**Brano proposto**
-*-*-

Manfredonia, ha visto cosa è successo a Ndicka?
«Ho saputo, ma poi mi sono informato e mi hanno subito tranquillizzato».
Che idea si è fatto?
«E’ sempre stato cosciente, il cuore non si è fermato, questo è stato fondamentale. La paura è stata tanta, posso immaginare, ma penso che possa essere una situazione gestibile».
La sua a Bologna, in quel freddo dicembre del 1989, fu molto meno gestibile.
«Io ero quasi morto.
Si riferisce ai soccorsi?
«Nel mio caso furono decisivi, il defibrillatore può salvare una vita. Per quanto riguarda Ndicka non c’è stato bisogno, ma è stato fondamentale poter fare subito un elettocardiogramma allo stadio. Lì hanno capito che c’era un’anomalia e lo hanno portato in ospedale per proseguire accertamenti».
Non sono un po’ troppi i casi di malori del genere negli atleti?
«Sì, ma ci sono sempre stati. C’erano ai miei tempi, ci sono stati prima e li vediamo anche oggi. Può dipendere da tanti fattori, non possono essere accomunati da un solo problema. Dipende da giocatore a giocatore. C’è chi ha perso la vita in campo e chi, come Astori, nel sonno».
Eriksen non ha potuto più giocare in Italia.
«Qui ci sono regole più rigide, in Inghilterra meno e li ha potuto continuare la sua carriera».
Secondo lei, Ndicka rischia di non poter più giocare?
«Non lo so, non sono un medico e non ho parlato con gli specialisti che lo seguono, posso solo fare una valutazione figlia di esperienze: per quello che è accaduto, per essere uscito cosciente dal campo, io penso che possa riprendere la sua attività. O quantomeno diciamo che sono ottimista. Certo, la paura è stata tanta».

-*-*-

**Il tuo compito**
Per favore, spiega in una-tre frasi perché, nel brano proposto, Manfredonia ritiene che Ndicka possa riprendere a giocare. I dati provengono da una fonte diversa dal brano.

**Dati**
-*-*-

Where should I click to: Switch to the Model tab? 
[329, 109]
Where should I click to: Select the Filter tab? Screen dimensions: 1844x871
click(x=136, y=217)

-*-*-

**La tua risposta**
Manfredonia pensa che Ndicka possa riprendere la sua attività per quello che è accaduto e perché è uscito dal campo cosciente. Precisa però di non essere un medico e di basare la sua valutazione sulle proprie esperienze.